The Bible Code
- Author: Michael Drosnin
- Publisher: Simon & Schuster
- Publication date: 1997

= The Bible Code (book) =

1997 book by Michael Drosnin

The Bible Code is a book by Michael Drosnin, first published by Simon & Schuster in 1997. A sequel, Bible Code II: The Countdown, was published by Penguin Random House in 2002, and also reached New York Times Best-Seller status. In 2010, Bible Code III: Saving the World was published by Worldmedia, Inc., completing a trilogy.

==The Bible Code and its interpretation of Bible Code theory==

Drosnin describes an alleged "Bible code", in which messages are encoded in the Hebrew Bible. The messages are purported to be hidden in the Torah, and can be deciphered by placing the letters of various Torah passages at equal intervals in a text that has been formatted to fit inside a graph.

Drosnin suggests that the code was written by extraterrestrial life (which he claims also brought the DNA of the human genetic code to Earth). Drosnin elaborates on this theory in Bible Code II: The Countdown, suggesting that the alien who brought the code left the key to the code in a steel obelisk. Drosnin attempted to find this obelisk, which he believes is buried near the Dead Sea.

Drosnin's book claims to be based on the technique described in the 1994 paper "Equidistant Letter Sequences in the Book of Genesis" by Eliyahu Rips, Doron Witztum, and Yoav Rosenberg, who have all denounced the conclusions drawn in The Bible Code.

==Criticism==

The general construction of alleged "Bible codes" and Drosnin's methodology in particular have been criticised by mathematicians and others.

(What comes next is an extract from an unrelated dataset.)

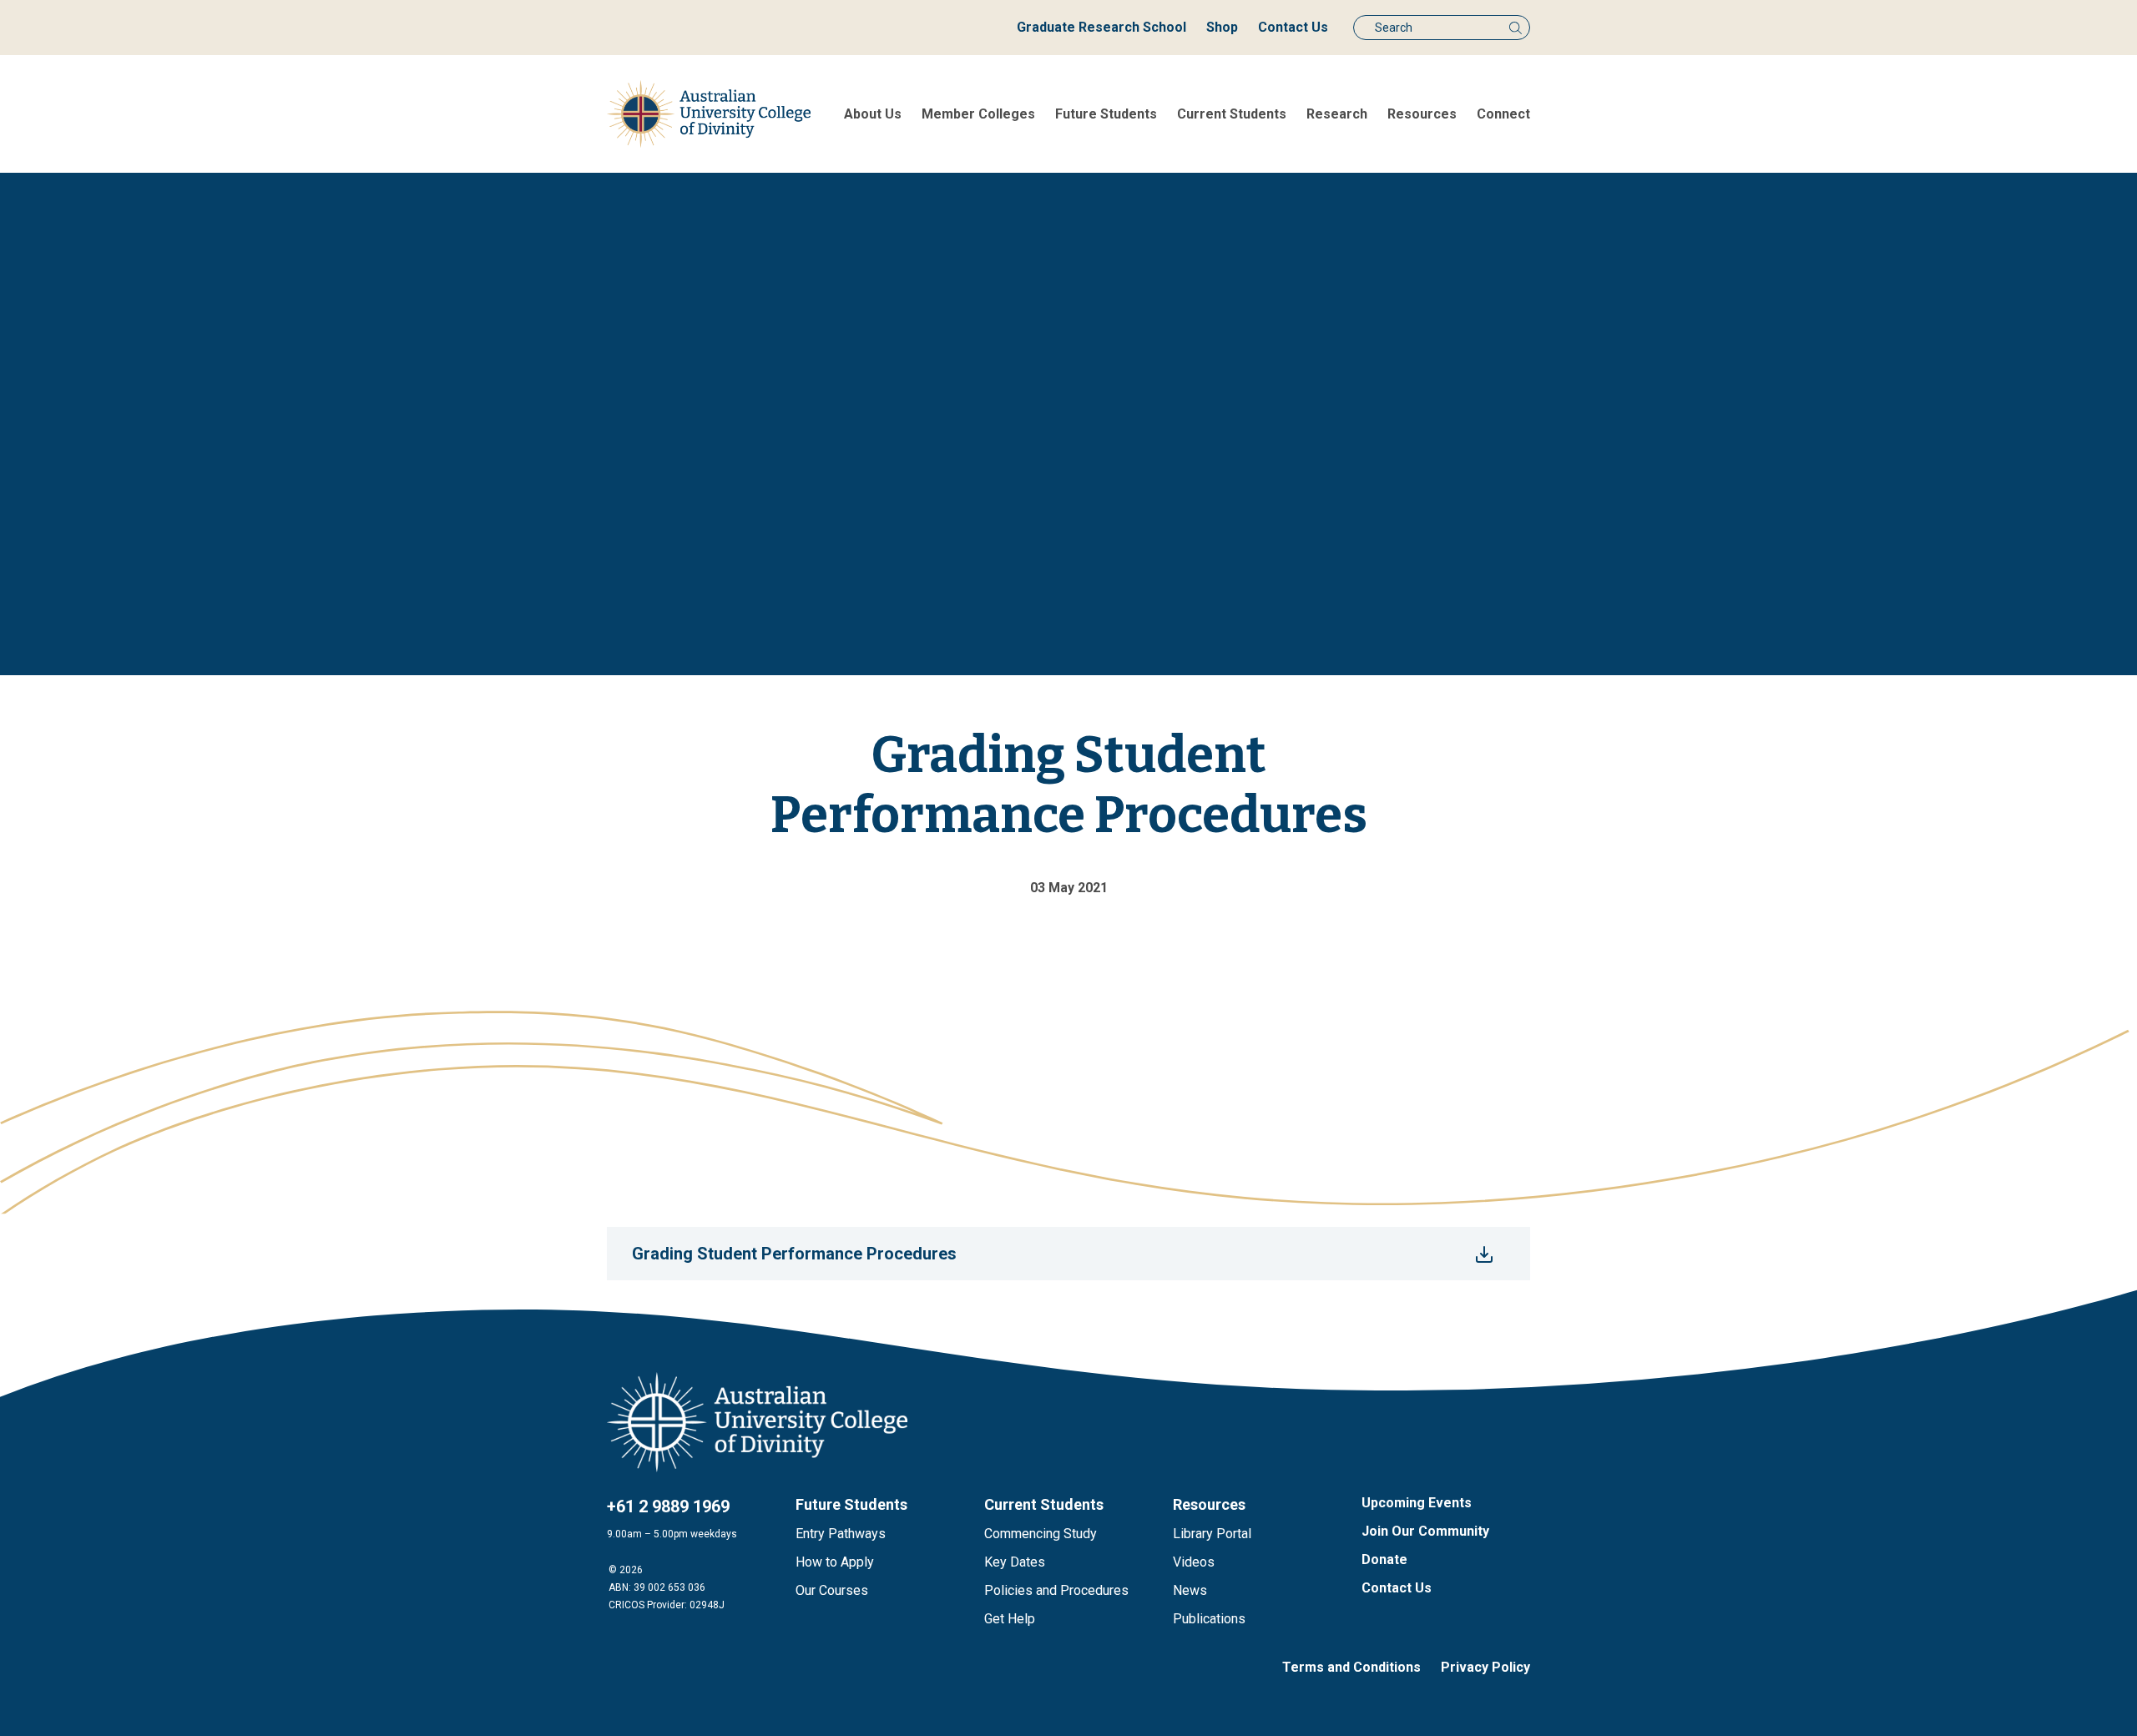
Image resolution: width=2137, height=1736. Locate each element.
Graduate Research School (1101, 27)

==Acquisition of The Bible Code by Warner Bros. Pictures and "Code" screenplay==

In May 1997, Warner Bros. Pictures acquired the film rights to The Bible Code. At the time of acquisition, "[t]he studio's production presidents, Lorenzo di Bonaventura and Bill Gerber, said that the work 'addresses the age-old questions of our purpose on Earth, the meaning of the Bible, and our uniqueness in the universe – all issues that have stimulated the imagination for thousands of years'."

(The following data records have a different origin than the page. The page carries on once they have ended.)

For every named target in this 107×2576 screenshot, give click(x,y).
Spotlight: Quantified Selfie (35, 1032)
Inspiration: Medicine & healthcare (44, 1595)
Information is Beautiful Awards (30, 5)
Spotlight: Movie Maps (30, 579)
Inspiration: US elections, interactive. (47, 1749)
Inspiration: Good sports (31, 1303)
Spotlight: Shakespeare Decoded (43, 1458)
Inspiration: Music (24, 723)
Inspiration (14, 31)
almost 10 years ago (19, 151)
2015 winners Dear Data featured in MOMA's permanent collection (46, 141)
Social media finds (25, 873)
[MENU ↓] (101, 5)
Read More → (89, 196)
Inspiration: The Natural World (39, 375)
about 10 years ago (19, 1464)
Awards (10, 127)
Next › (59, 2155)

Drosnin, collaborating with filmmaker and writer Ruth Rachel Anderson-Avraham (née Yvonne Michele Anderson), an English Language and Literature and Religious Studies major from the University of Virginia who had then taken time off from her interdisciplinary graduate studies, including quantitative work and the pursuit of graduate degrees at HEC Paris and Harvard Law School, completed a screenplay entitled "Code" for Warner Bros. Pictures in 1998."Written after the terrorist bombing of the World Trade Center on February 26, 1993, but prior to September 11, 2001, the screenplay includes a plot line recalling the 1993 Al Qaeda attack on the Twin Towers, at a time when the tragic events of 9/11 were 'unimagineable'."The action of the story was set in New York City and Jerusalem.

Notwithstanding, this screenplay was never greenlit by Warner Bros. Pictures, and the rights eventually reverted to the author.

In 2010, Relativity Media purchased the film rights to The Bible Code series, then a trilogy including The Bible Code, Bible Code II: The Countdown, and Bible Code III: Saving the World. Relativity Media had hoped to produce a Bible Code film for release in 2012, but this project never came to fruition.

==Bibliography==
- The Bible Code. (US, Simon & Schuster, 1997, ISBN 0-684-81079-4); (UK, Weidenfeld & Nicolson, 1997, ISBN 0-297-81995-X)
- The Bible Code II: The Countdown. (US, Viking Books, 2002, ISBN 0-670-03210-7); (UK, Weidenfeld & Nicolson, 2002, ISBN 0-297-84249-8)
- The Bible Code III: The Quest. (UK, Weidenfeld & Nicolson, 2010, ISBN 0-297-84784-8)
- "The Bible Code III: Saving the World" (2010)

==Related literature==
- Jeffrey Satinover: "Cracking the Bible Code". Wm Morrow, 1997. ISBN 0-688-15463-8. Appeared slightly later, follows a more historical and traditional route.